Source data
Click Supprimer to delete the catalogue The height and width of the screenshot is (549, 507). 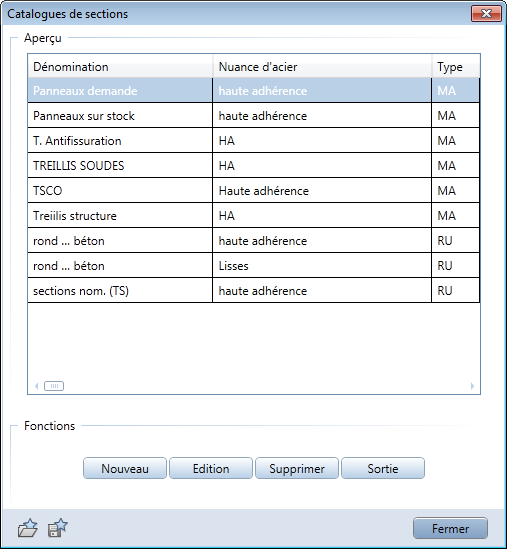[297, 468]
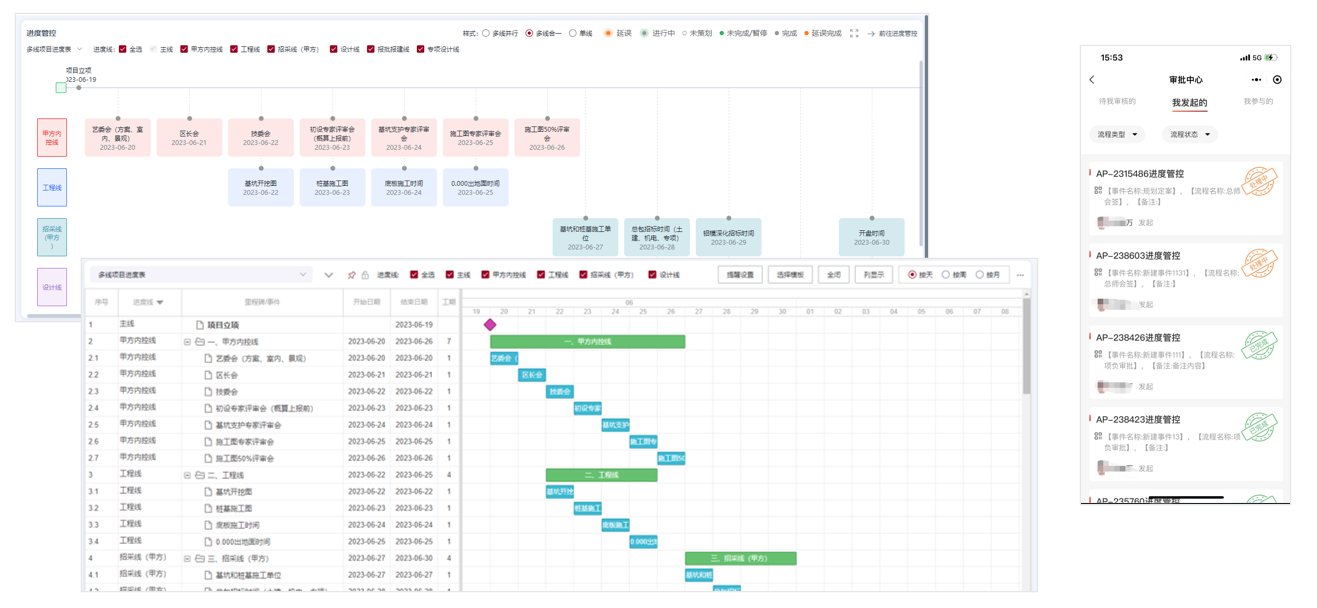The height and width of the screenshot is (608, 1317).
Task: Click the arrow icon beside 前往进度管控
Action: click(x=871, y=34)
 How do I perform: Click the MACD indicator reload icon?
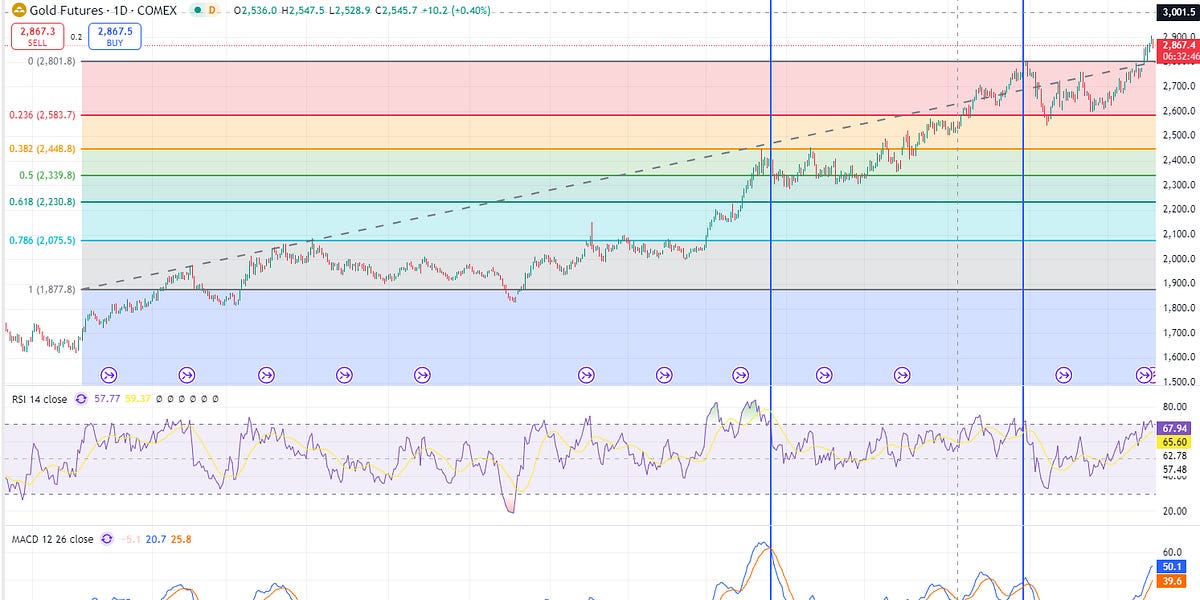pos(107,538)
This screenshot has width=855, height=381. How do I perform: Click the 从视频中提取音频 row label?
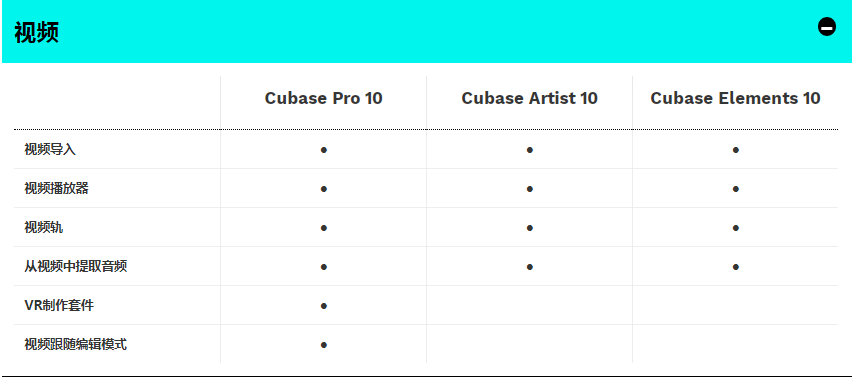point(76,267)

Work order
Set down word for word each line from the one containing "This screenshot has" through the end of the material, and keep the pictures out of it.

Output for this exercise
This screenshot has width=855, height=381. How do I perform: Click the 从视频中提取音频 row label?
point(76,267)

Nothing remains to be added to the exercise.